In passato la cultura contadina si occupava di gestire i fiumi e sapeva riconoscere l’arrivo di una piena. Oggi invece abbiamo delegato questa funzione ai tecnici e ce ne siamo dimenticati come cittadini. Tanti non conoscono nemmeno il nome del corso d’acqua che passa dietro casa.
«Dalla scomparsa di questa consapevolezza comune deriva l’impossibilità di governare bene i fiumi. Non nel senso di controllarli, bensì di gestire qualcosa di vivo. Come il bue che trainava l’aratro o il cavallo per spostarsi, che era ben diverso dal trattore e dall’automobile coi pedali per decidere la velocità. Il mondo contadino aveva confidenza con gli elementi naturali e oggi quell’esperienza va recuperata, senza nostalgia, per mettere in discussione il concetto di cittadinanza. Non ci possiamo permettere di fare a meno di quella cultura diffusa ma diversa per ogni luogo. L’ecologia non può essere un approccio all’ingrosso».

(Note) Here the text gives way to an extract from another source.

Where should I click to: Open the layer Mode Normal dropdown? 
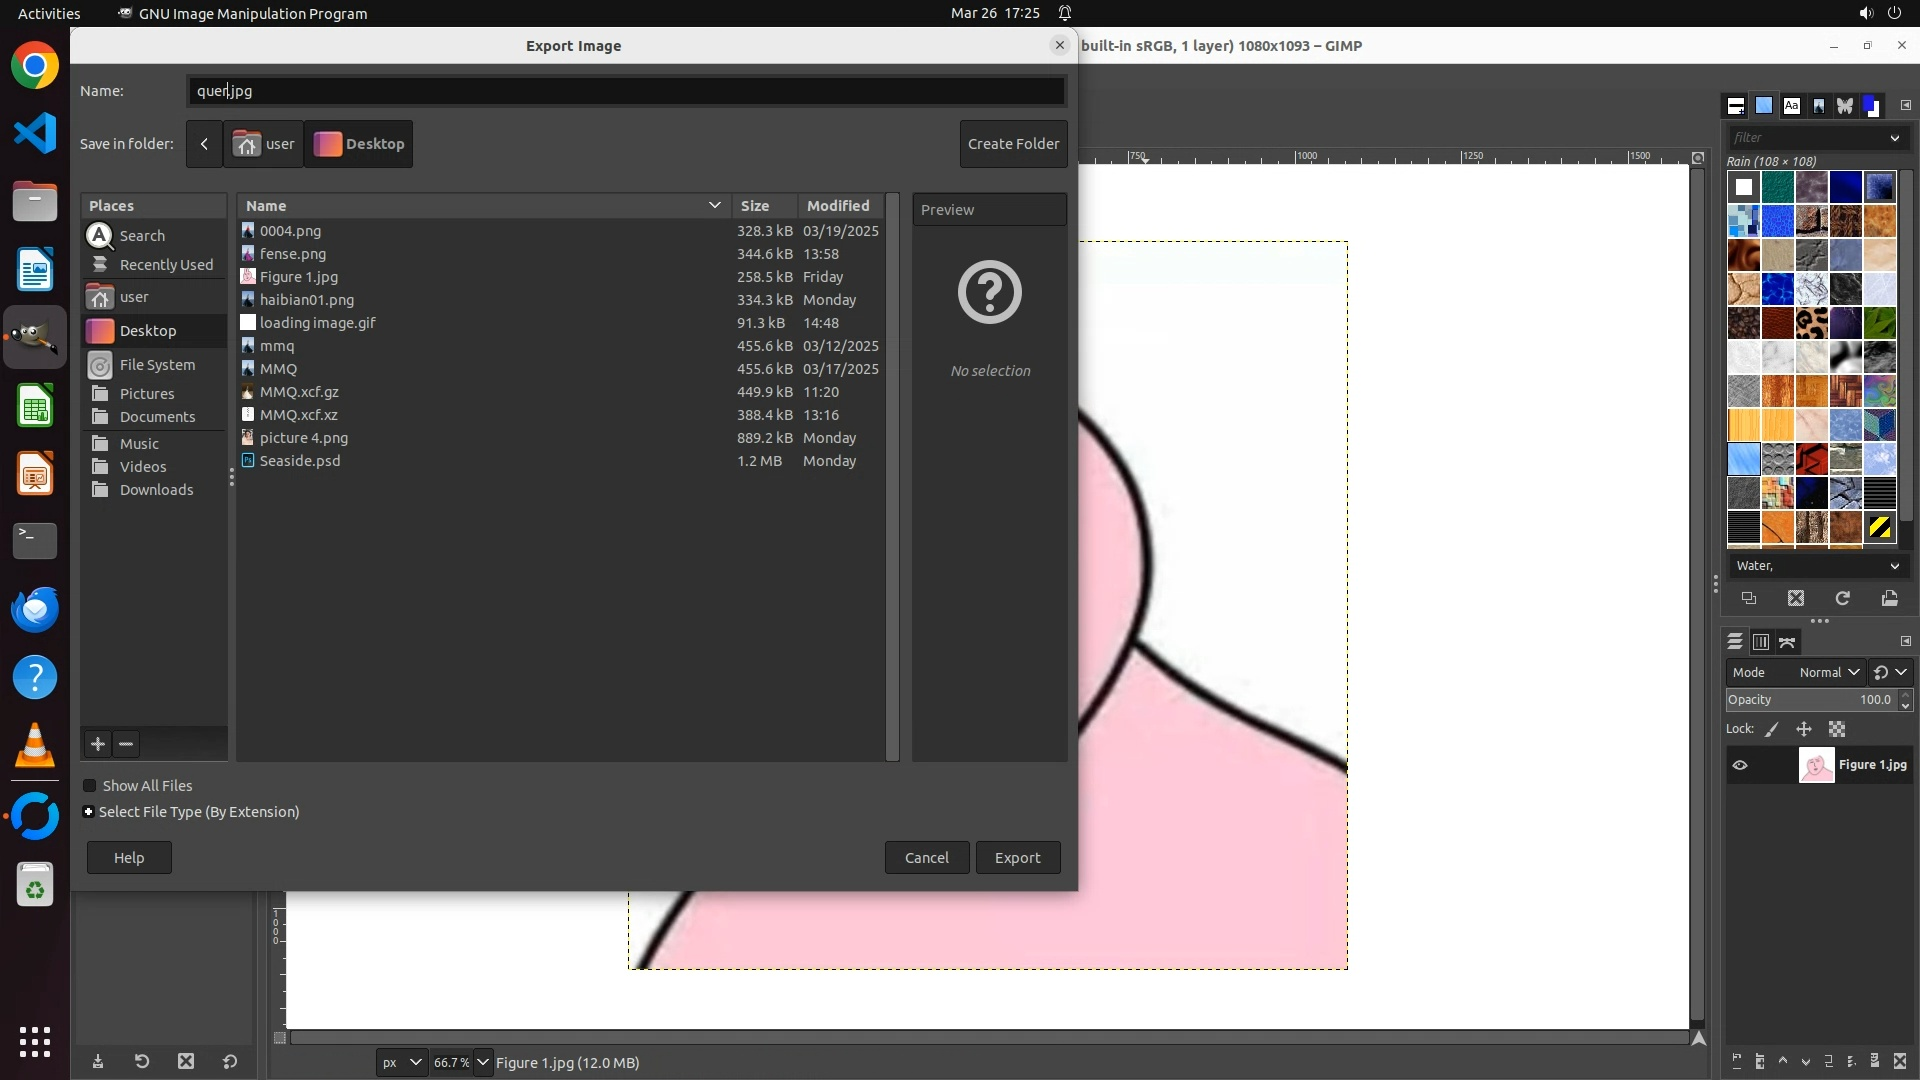click(x=1828, y=673)
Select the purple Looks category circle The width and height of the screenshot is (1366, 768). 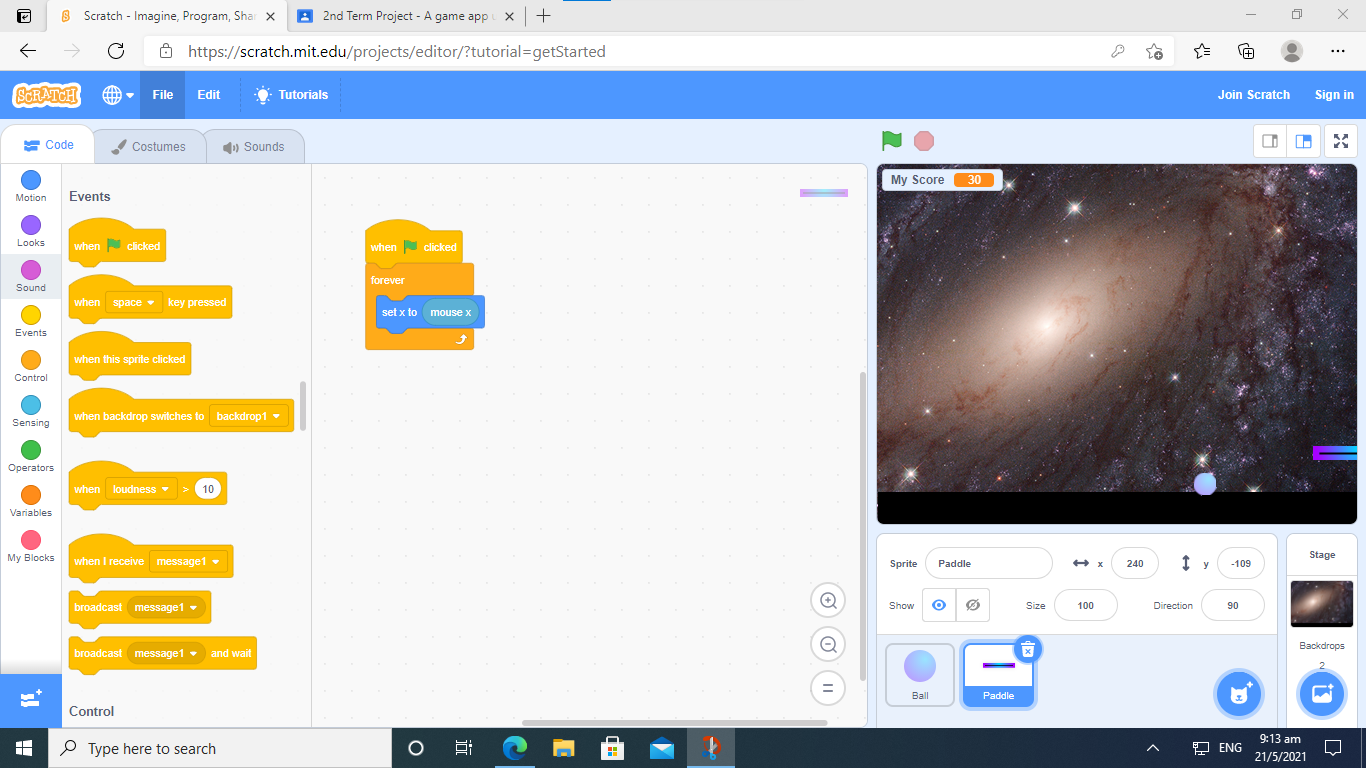31,225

Bestiario idrico andrà in scena in un territorio devastato da tre alluvioni in due anni, dove si sta molto discutendo sulla necessità di ripensare la gestione dei corsi d’acqua con un approccio diverso rispetto al passato.
«L’aria sta cambiando; per esempio la sensibilità dei giovani ingegneri idraulici è opposta rispetto alla generazione precedente. Chi fa questo lavoro oggi ha una maggiore consapevolezza dell’impatto biologico delle sue scelte e azioni. Ma credo si debba evitare ogni tipo di contrapposizione culturale tra “naturale” e “artificiale”. Le trovo due categorie filosofiche astratte del Novecento, che andrebbero cancellate dalla dialettica».

Come può cambiare il nostro rapporto coi corsi d’acqua?
«L’aspetto che ha oggi la Romagna, così come buona parte del Veneto, è conseguenza delle bonifiche portate avanti per secoli. Entrambi i territori sono in prevalenza sotto al livello del mare e vengono tenuti all’asciutto dalle idrovore. Ma la separazione biblica tra terra e acqua è un’idea molto recente, che si è radicata col fascismo e la sua retorica bellica delle bonifiche, fondata sulla lotta contro l’acqua. Tutto questo appartiene al secolo scorso, che ha visto il consumo di suolo predominare sul verde e l’uomo sopraffare i fiumi. Oggi esistono soluzioni ingegneristiche che mediano tra la necessità di mettere in sicurezza il territorio dalle prossime alluvioni e l’importanza di destinare più spazio agli alvei e agli alberi; ma in un paese così densamente segnato dall’antropizzazione, non si può ripartire da zero. La questione è molto complessa e diffido dalle teorie semplicistiche, talvolta demagogiche. Non si può dire “torniamo alla natura”, giacché questa natura è ormai manipolata e non più vergine. Ne possiamo uscire solo intervenendo sulle alterazioni che abbiamo fatto noi stessi. Non ho e non posso portare risposte concrete, ma rivendico la necessità di uno sforzo culturale e laico, che tenga conto delle diverse soluzioni possibili, ognuna coi suoi costi e benefici. Finora siamo stati bravi a valutare bene i primi, meno i secondi. La modernità è stata segnata da avventurosi passi in avanti, che però non hanno tenuto conto delle conseguenze sul lungo periodo di un certo tipo di progresso. Solo da poco ci siamo accorti che ogni investimento deve tenere conto del peso che avrà sui nostri figli e nipoti».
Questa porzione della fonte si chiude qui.